CFDs are complex instruments and come with a high risk of losing money rapidly due to leverage. 82.67% of retail investor accounts lose money when trading CFDs. You should consider whether you understand how CFDs work and whether you can afford to take the high risk of losing your money

Cboe tops estimates, options volatility drives retail trading

By Kevin Donovan

13:12, 29 October 2021

Cboe Global Markets logo on smartphone
Cboe Global Markets logo on smartphone – Photo: Shutterstock

Cboe Global Markets beat both top- and bottom-line analysts' estimates in the third quarter, as asset volatility drove both trading activity and demand for index data.

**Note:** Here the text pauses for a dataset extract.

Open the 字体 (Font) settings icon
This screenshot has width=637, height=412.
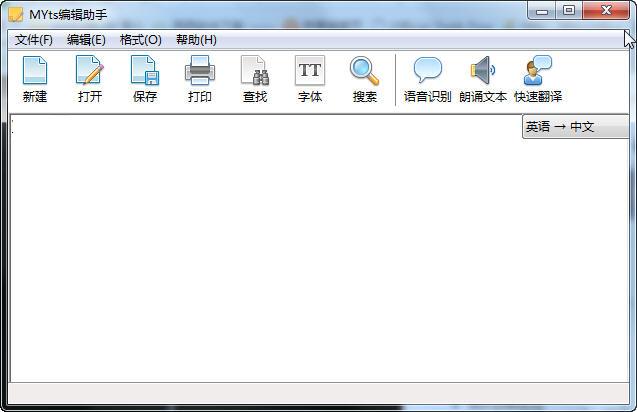(310, 72)
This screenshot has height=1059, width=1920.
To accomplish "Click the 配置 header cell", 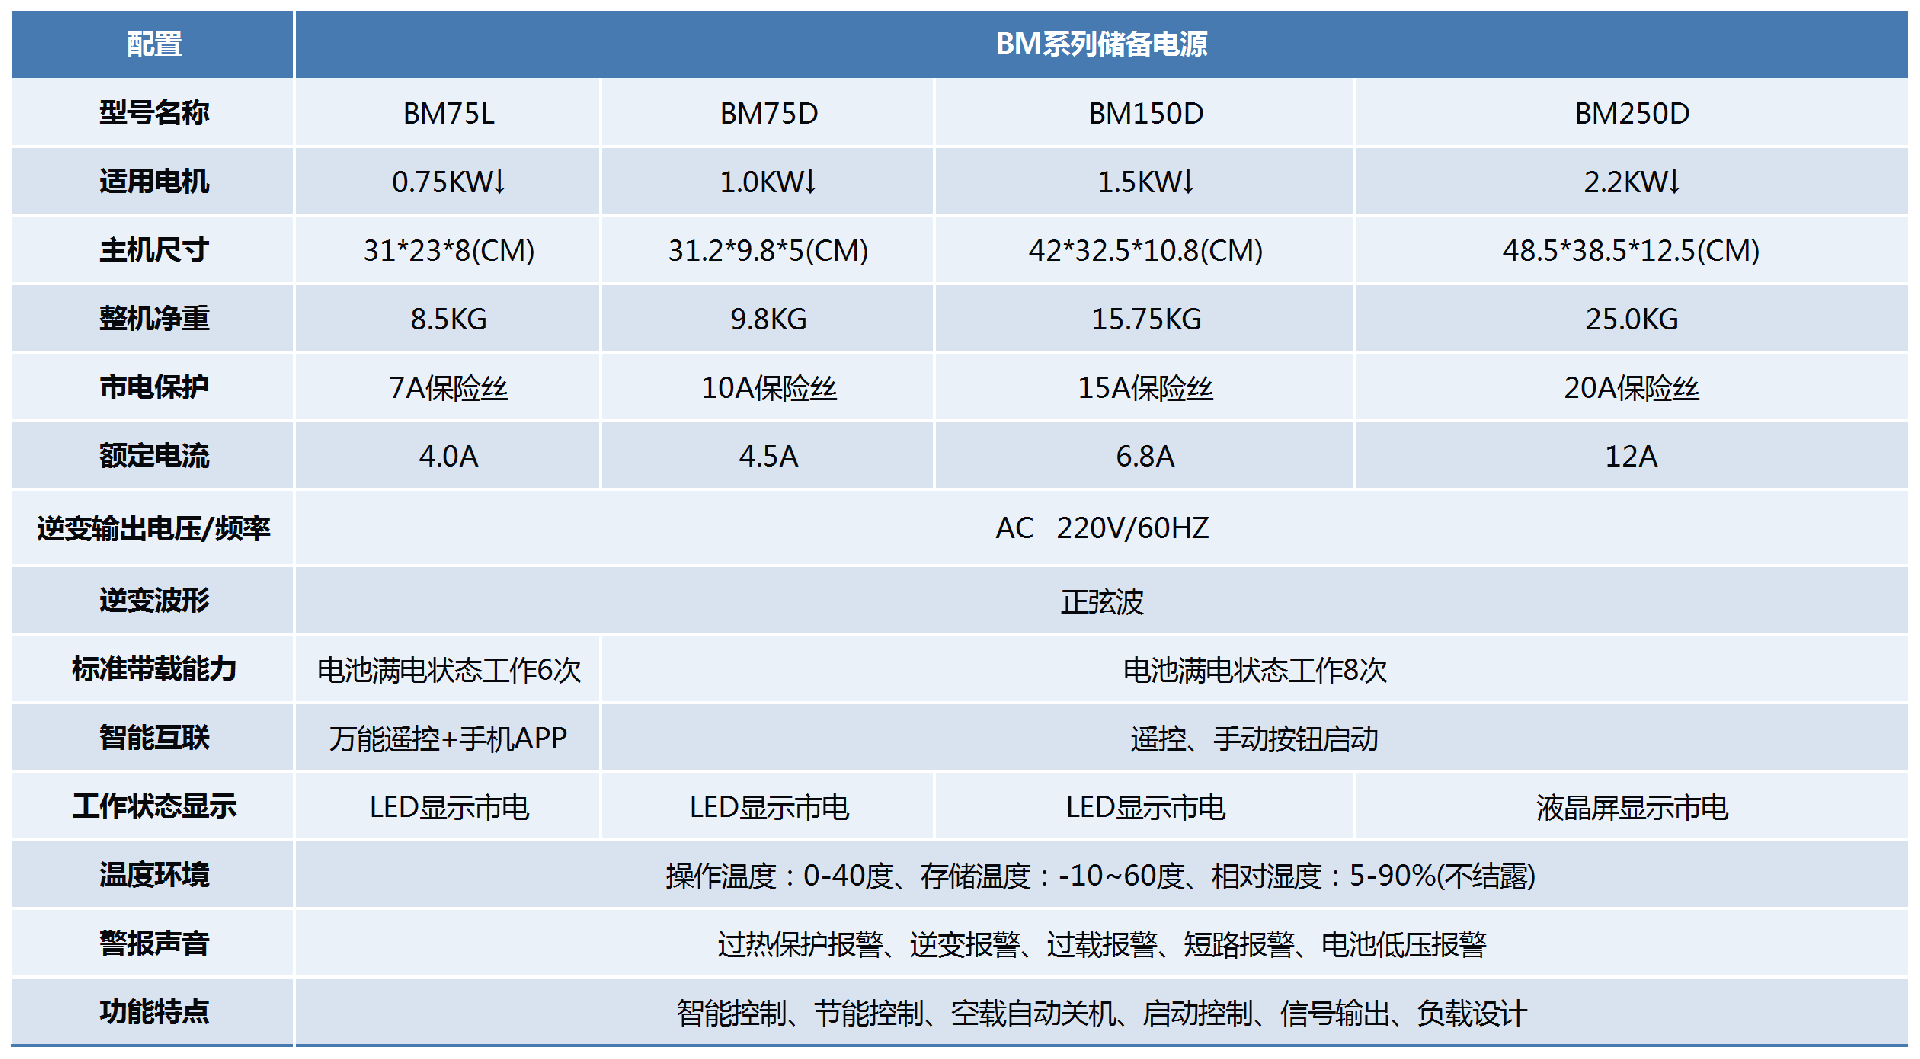I will 154,44.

The Chicago-based options exchange reported earnings of $1.45 per share, up 31% year over year, for the three months ended 30 September. The number exceeded Wall Street estimates of $1.43, on $370m (£268.7m) in revenue, topping expectations of $366.9m. Revenue grew 27% from the prior year quarter.

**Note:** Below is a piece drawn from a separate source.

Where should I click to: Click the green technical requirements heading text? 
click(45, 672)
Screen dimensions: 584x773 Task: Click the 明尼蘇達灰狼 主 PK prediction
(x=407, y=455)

"In the third quarter Cboe posted double-digit year-over-year earnings growth, reflecting accelerated trading in our proprietary products throughout the quarter, coupled with continued higher demand for our suite of data and access solutions,” CEO Ed Tilly said in a prepared statement. “In addition, Cboe delivered on a number of significant strategic milestones, including the successful launch of our European Derivatives platform."

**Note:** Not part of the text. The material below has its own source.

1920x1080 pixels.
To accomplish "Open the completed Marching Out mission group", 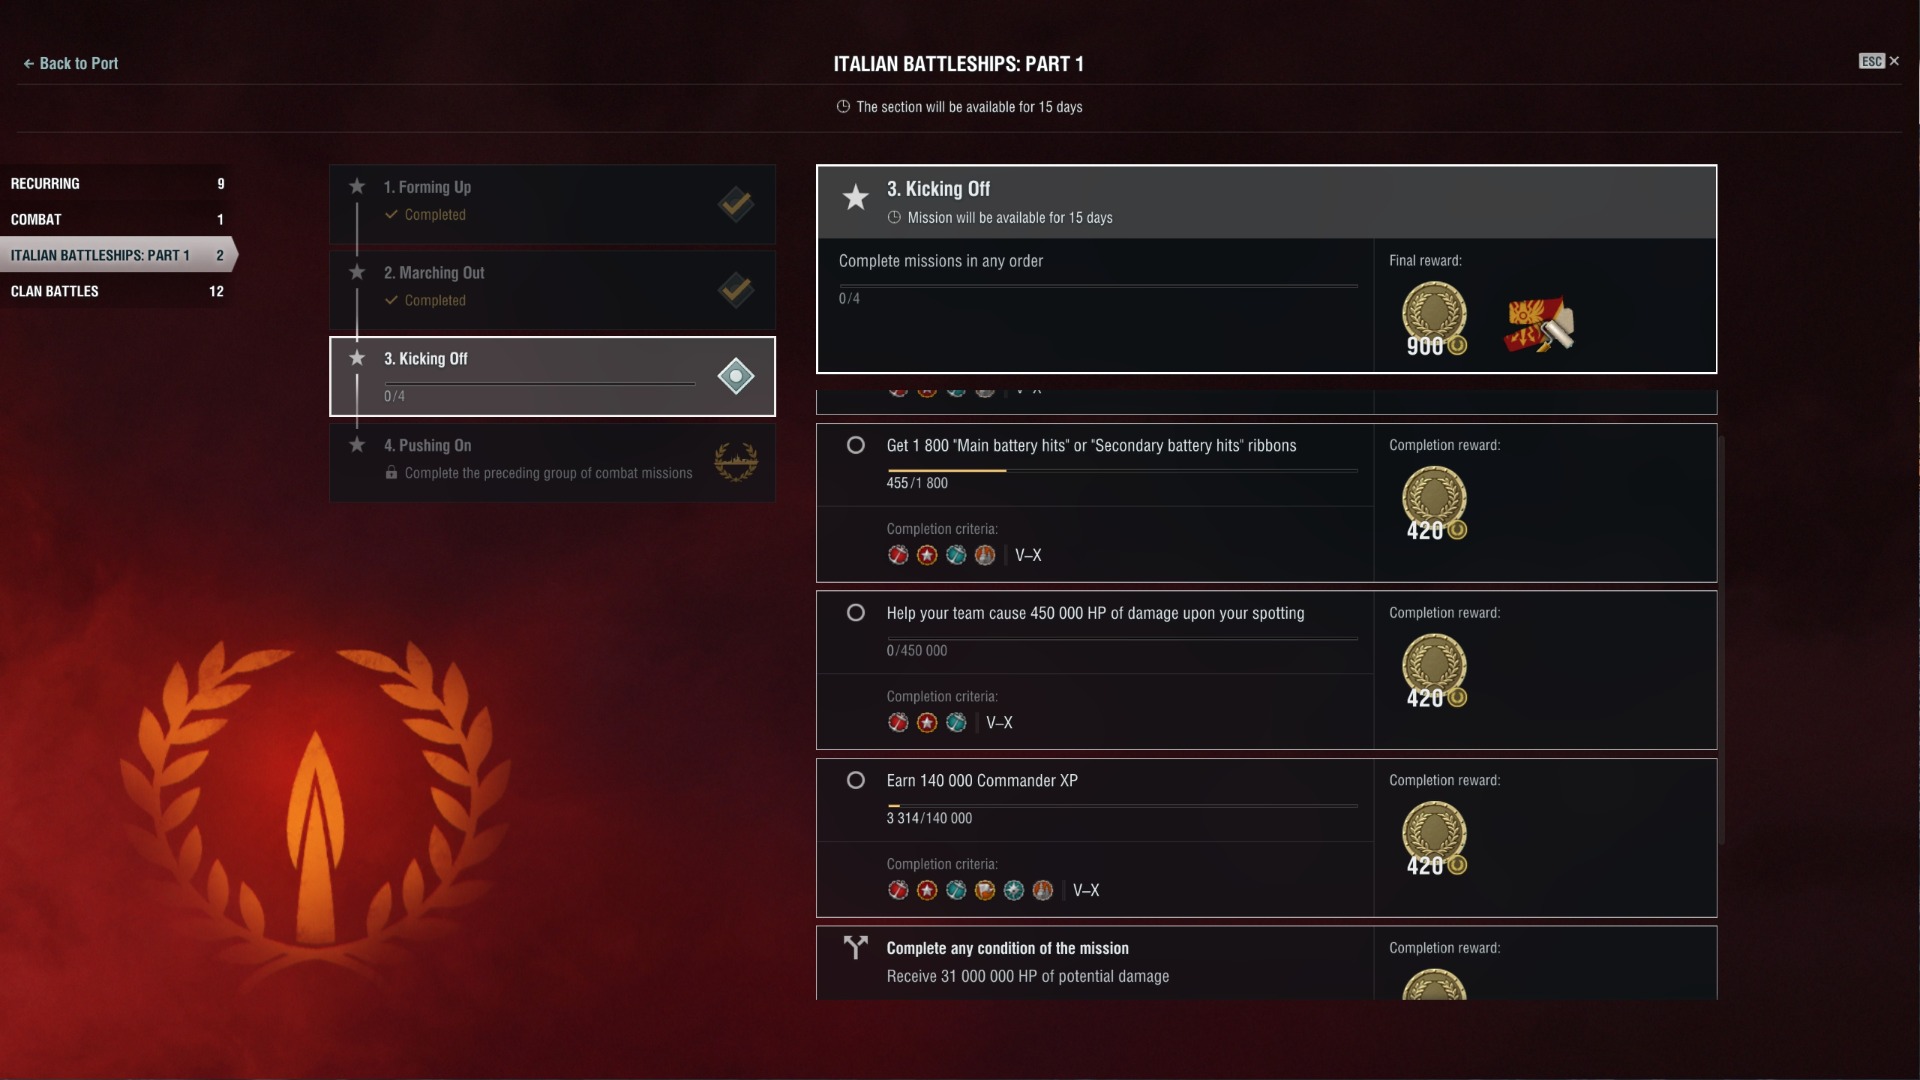I will point(552,290).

Options net revenue was up 30% to $192.2m, with net transaction and clearing fees growing 42% to $44.4m, reflecting a 23% increase in total options average daily volume.

A better outlook

Cboe increased its full-year 2021 revenue guidance to a $539m midpoint, up from the previous $535m. Even with the increased revenue outlook, moving into next year, onboarding of recent acquisitions and new product launches may drag on earnings in future quarters.

The firm also increased its 2021 organic growth target for recurring non-transaction revenue to 14% from 12–13%.

The highest-profile acquisition discussed on the post-release earnings call was Eris Digital Holding (ErisX). The purchase moves Cboe into the cryptocurrency space with a full suite of products, from spot trading through data and index to clearing and futures options trading.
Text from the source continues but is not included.